Bir başka örnek, birçok başka insanların ihtiyaçları varken kendi ihtiyacina eğilme kriterleri ve derecesi. Hangisinin ihtiyacı daha elzem diye bakılabilir (kendin/ a kişisi/ b kişisi vs arasından belirli ihtiyaç seçimi yapılabilir) ama öte yandan insanın kendisine kendisinden daha iyi kimse yardımcı olamaz (dolayısıyla insan kendine değil başkasına yardımı seçip çok şeyi bosverirse kimse boşverilenleri geri getirmeyebilir) 
Zühd bahsindeki infak, isâr ve şefkat kavramlarında, öncelik kendi temel ihtiyaçlarına verilmiş, ve bunun derecesi ayet ve hadislerde de, önce kendin, ailenin ihityaçlarını karşılamak olarak aktarılmış. Yani çocuğun aç iken başkasına yüklerle dağıtman tasvip edilir şey değildir. Asıl ihtiyaçlarının ardından, kendini de atlamayarak başkalarına paylaşmak isâr safhasında meydana geliyor. O hafta ailece yediğiniz çok güzel bir yemeğin bir benzerini, fakir bir aileye de iletebilmek örneğin. Bu noktada yardımda kendinle ilgili boşverilen şeyleri düşünmek önemli, örneğin yardımları yaparken kazanılan ihtiyaç fazlası tüketimden vazgeçmek özelliği yardım yapmazken bile güzel bir tasarrufa ve sade bir yaşama götürebilir. Evi komple yenilemek, tüm halıları perdeleri değiştirmek, yeni sezon çantaları kabanları almak yerine çok daha az harcayıp fakirleri giydirmek, erzak göndermek, gibi. Bu noktada kitabın Zenginlik-Fakirlik bahsi çok detaylı. Tasavvuf, sanıldığı gibi fakirliği övmez - paylaşımcı bir zenginliği müthiş hırslı ve mal bağımlılığı içindeki bir fakirliğe yeğ tutar. Hepsinin emanet/geçici olduğunu bilme şuuru talep eder. Yani, Allah'tan gafil olunan her zenginlik ve fakirliği yerer.
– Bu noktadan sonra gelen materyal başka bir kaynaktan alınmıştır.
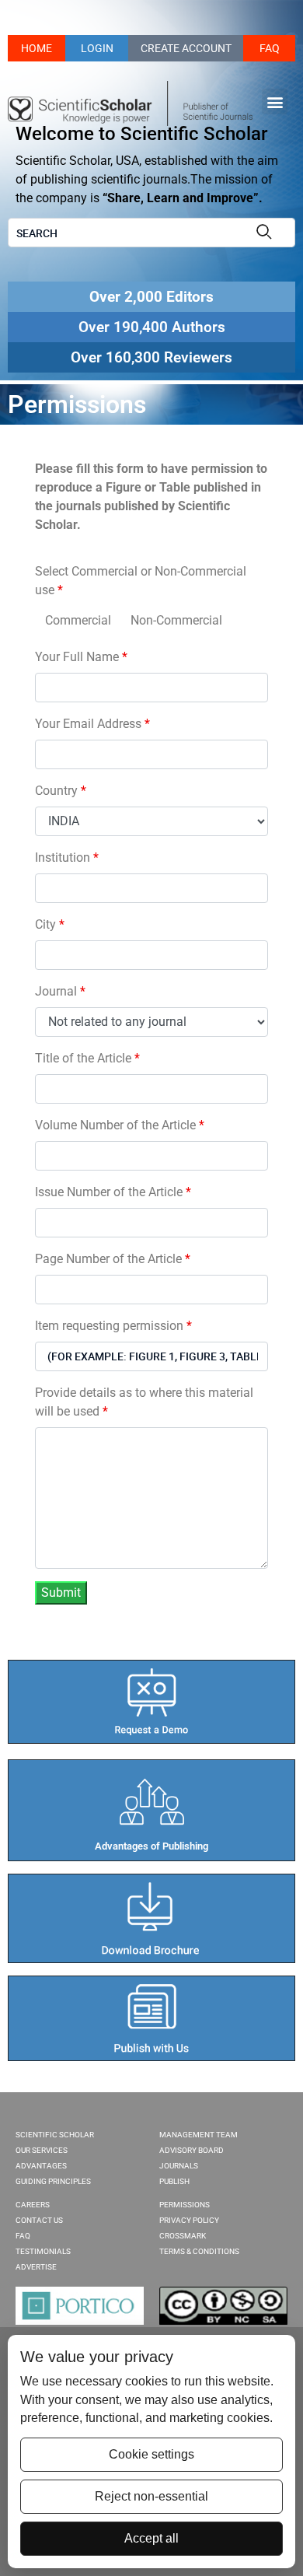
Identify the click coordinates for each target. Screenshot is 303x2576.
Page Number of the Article (112, 1258)
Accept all (151, 2538)
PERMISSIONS (184, 2204)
Ama bunların ötesinde de insanın almaktan çok vererek mutlu olması durumu var. İyilik yapan iyilik bulur da doğru, ama insanın bulduğu o iyilik hedefli değil de feda edilen hedeflerin yerine gelen iyilik oluyor. Yani hedefsiz sistemsiz yaşamakla ilişkisini de merak ediyorum kendini ve isteklerini bir miktar geri plana atmanın.
Elbette insana katlanıp geri verileceği ayette de bahsedilen iyilikler hesaplı yapılmadıkça daha güzel, yani bu iyliği yapıyorum hedefinde bana şunlar bahşedilsin planlamasıyla o ancak alışveriş/ticaret tanımına girer ve samimi olmaz. Burada feda edilen hedeflerin kastını düşünmek lazım. Feda edilen şey alınacak 3. bir çantaysa, bundan caymak ile ilk başta gelen bir israftan vazgeçişin huzuru olabilir. Feda edilen şey elzem bir ihtiyaç ise, bunun ertelemenin hayrı ve şerri üzerinde düşünüp tartmak lazım.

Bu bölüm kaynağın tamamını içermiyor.